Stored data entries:

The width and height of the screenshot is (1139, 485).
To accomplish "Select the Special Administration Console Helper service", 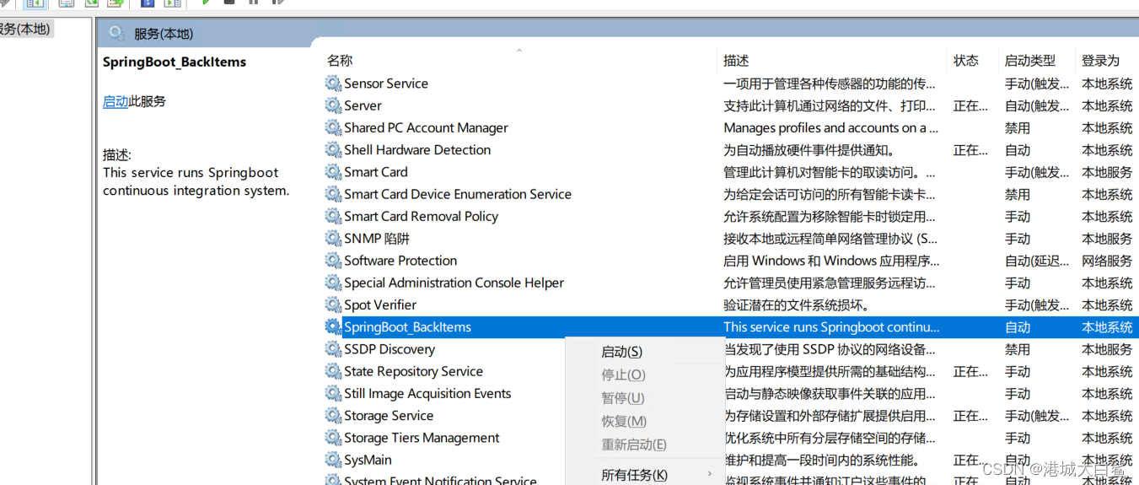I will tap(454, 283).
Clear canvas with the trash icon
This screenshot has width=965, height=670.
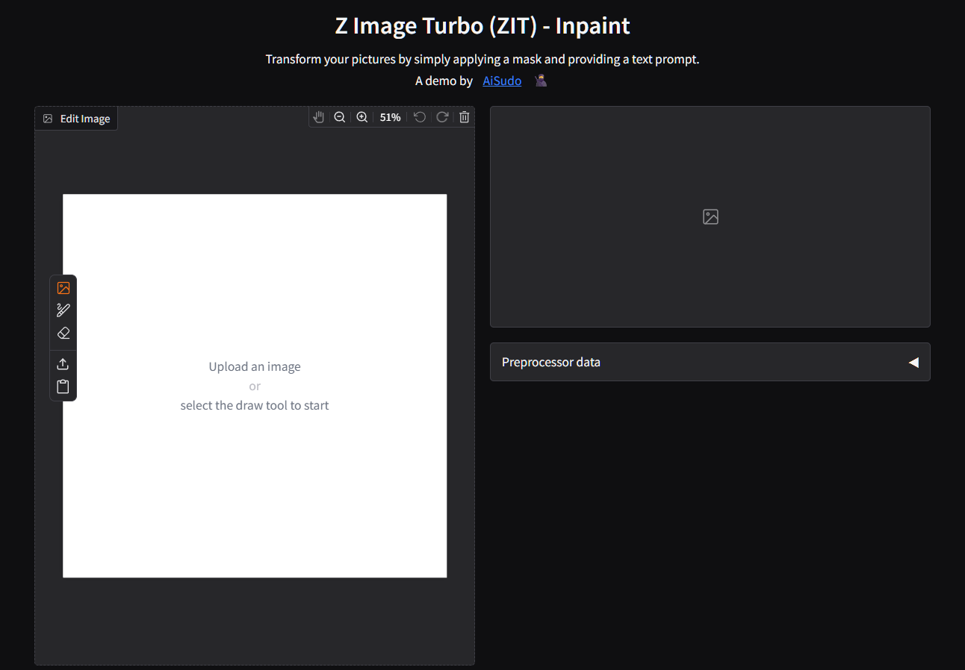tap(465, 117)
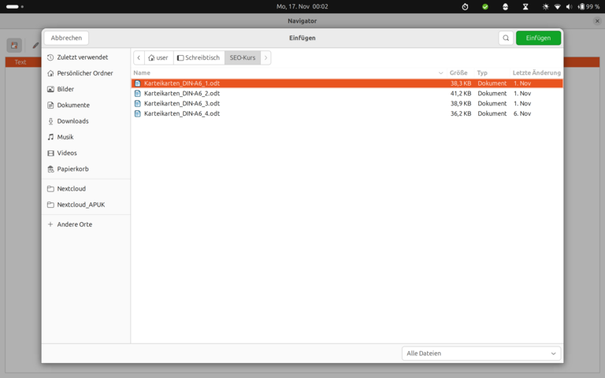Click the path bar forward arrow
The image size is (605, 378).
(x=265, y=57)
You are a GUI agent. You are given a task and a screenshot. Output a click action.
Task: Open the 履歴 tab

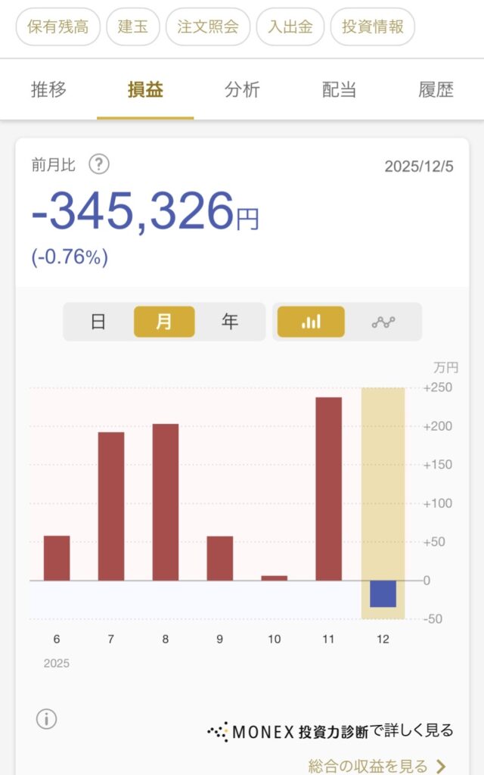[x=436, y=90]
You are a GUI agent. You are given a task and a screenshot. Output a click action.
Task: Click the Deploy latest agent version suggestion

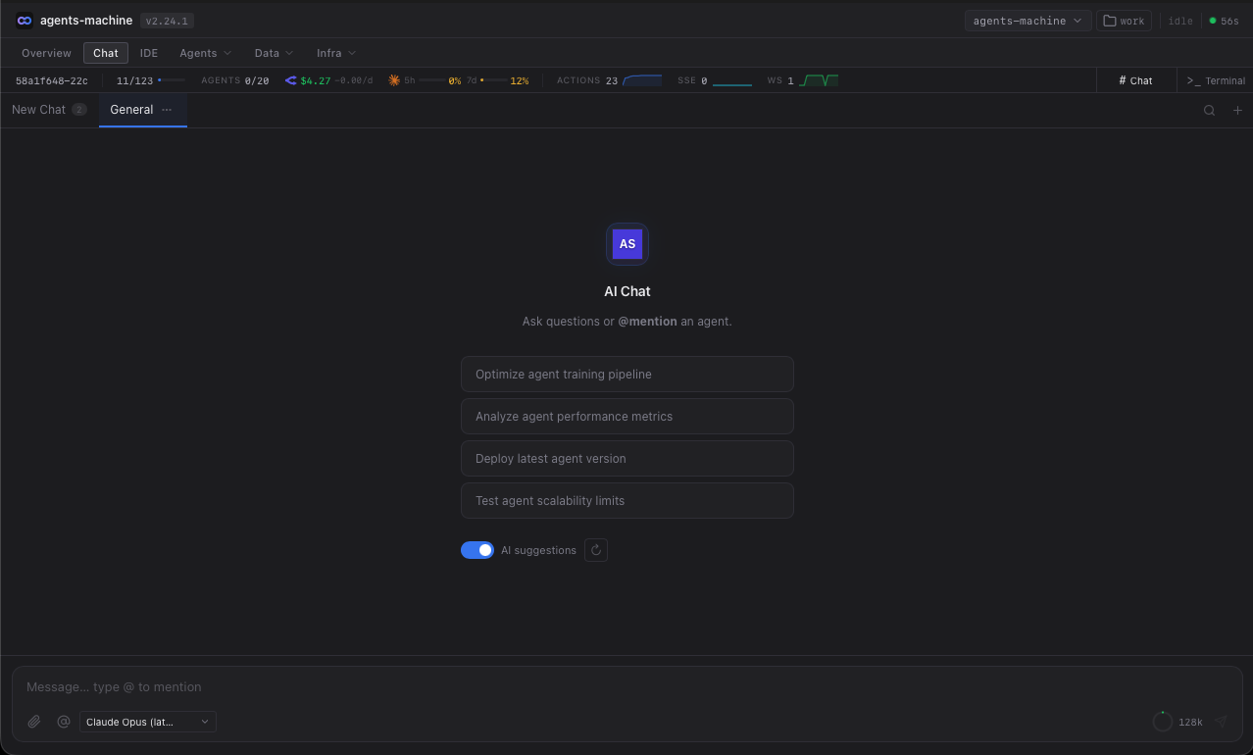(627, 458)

The problem:
Leave out the pictures and repeat exactly the lines from the one containing "This screenshot has width=965, height=670." through the last line of the entries.

Answer area:
This screenshot has width=965, height=670.
tap(465, 117)
Click the path bar forward arrow
The image size is (605, 378).
(x=265, y=57)
You are a GUI agent. You are given a task and a screenshot. Output a click action.
Task: Open the 履歴 tab

[x=436, y=90]
You are a GUI agent. You are given a task and a screenshot. Output a click action.
Task: Click the Deploy latest agent version suggestion

(627, 458)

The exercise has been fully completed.